On September 20, 2023, JetBrains published a blog detailing a critical Remote Code Execution (RCE) vulnerability that was identified in TeamCity On-Premises (CVE-2023-42793). This vulnerability has a Common Vulnerability Scoring System (CVSS) score of 9.8 and can allow an unauthenticated attacker with HTTP(S) access to a TeamCity server to perform RCE. All versions of TeamCity On-Premises are affected by this vulnerability.
TeamCity is a continuous integration/continuous deployment (CI/CD) software platform for automating and managing the development of software. Arctic Wolf is aware of potential exploitation in the wild of this vulnerability and is gathering further intelligence to confirm these reports. Unauthenticated RCE vulnerabilities such as CVE-2023-42793 are an attractive target for threat actors due to the extensive range of malicious actions they can perform once the vulnerability is exploited.
Recommendation for CVE-2023-42793
Upgrade TeamCity On-Premises to 2023.05.04
Arctic Wolf strongly recommends upgrading to version 2023.05.04 of TeamCity On-Premises or using the automatic update option within TeamCity. Please follow your organizations patching and testing guidelines to avoid operational impact.
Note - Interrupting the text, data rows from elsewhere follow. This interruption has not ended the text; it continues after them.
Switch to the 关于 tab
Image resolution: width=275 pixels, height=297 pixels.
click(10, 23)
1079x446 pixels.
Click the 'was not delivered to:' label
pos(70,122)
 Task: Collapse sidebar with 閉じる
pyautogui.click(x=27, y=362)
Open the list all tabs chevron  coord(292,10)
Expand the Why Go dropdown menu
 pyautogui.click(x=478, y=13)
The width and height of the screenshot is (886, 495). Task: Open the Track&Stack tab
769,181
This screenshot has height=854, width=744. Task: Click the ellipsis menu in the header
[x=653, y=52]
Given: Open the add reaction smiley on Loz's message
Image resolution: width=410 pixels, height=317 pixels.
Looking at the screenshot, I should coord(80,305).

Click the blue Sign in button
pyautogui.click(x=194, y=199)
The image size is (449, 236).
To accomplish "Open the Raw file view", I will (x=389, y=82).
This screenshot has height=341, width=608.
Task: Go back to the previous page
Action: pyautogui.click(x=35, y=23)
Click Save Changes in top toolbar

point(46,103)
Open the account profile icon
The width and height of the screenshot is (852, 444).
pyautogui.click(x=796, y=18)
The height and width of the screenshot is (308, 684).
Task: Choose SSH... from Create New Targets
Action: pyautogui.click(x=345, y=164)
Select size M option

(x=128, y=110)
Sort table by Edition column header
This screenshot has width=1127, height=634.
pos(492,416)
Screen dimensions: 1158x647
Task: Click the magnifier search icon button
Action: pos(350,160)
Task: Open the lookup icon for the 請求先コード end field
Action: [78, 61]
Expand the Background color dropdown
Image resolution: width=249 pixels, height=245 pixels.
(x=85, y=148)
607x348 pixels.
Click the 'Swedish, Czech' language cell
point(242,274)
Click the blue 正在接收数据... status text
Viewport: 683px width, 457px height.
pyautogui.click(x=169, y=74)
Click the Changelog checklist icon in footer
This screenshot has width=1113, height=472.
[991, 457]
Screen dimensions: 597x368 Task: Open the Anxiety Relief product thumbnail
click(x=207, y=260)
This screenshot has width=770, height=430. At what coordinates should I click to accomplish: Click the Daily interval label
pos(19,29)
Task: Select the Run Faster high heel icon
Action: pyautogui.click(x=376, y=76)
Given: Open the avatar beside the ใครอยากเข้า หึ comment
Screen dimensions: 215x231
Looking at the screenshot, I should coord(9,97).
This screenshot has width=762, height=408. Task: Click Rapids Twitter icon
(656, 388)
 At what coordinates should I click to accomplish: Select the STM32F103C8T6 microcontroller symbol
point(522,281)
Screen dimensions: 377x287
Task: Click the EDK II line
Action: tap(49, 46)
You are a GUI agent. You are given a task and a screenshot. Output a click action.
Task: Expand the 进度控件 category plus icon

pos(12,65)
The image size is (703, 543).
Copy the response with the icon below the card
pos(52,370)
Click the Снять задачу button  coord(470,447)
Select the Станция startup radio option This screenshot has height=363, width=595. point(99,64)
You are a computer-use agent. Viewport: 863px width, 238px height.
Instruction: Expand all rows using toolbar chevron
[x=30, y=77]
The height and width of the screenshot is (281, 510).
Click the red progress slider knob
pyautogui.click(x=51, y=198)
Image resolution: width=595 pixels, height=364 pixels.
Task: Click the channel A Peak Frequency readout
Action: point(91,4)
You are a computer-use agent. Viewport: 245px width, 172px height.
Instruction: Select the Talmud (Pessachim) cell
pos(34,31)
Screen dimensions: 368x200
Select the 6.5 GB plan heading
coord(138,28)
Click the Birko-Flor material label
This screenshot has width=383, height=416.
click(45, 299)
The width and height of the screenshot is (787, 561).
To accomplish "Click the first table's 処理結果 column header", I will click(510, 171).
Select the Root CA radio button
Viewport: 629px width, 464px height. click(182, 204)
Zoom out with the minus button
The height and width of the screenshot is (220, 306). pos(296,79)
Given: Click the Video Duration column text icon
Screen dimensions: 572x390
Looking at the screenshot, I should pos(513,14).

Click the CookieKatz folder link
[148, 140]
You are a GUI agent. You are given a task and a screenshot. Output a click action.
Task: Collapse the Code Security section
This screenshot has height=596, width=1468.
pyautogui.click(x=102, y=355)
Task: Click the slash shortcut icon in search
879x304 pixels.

For users who are unable to upgrade their server to version 2023.05.04, JetBrains has provided a security patch plugin that can be used to patch your environment. The patch plugins can be downloaded below for your respective version of TeamCity:
|TeamCity 2018.2 to 2023.05.3|
|TeamCity 8.0 to 2018.1|
Note: For TeamCity versions older than 2019.2, a server restart is required after the plugin has been installed.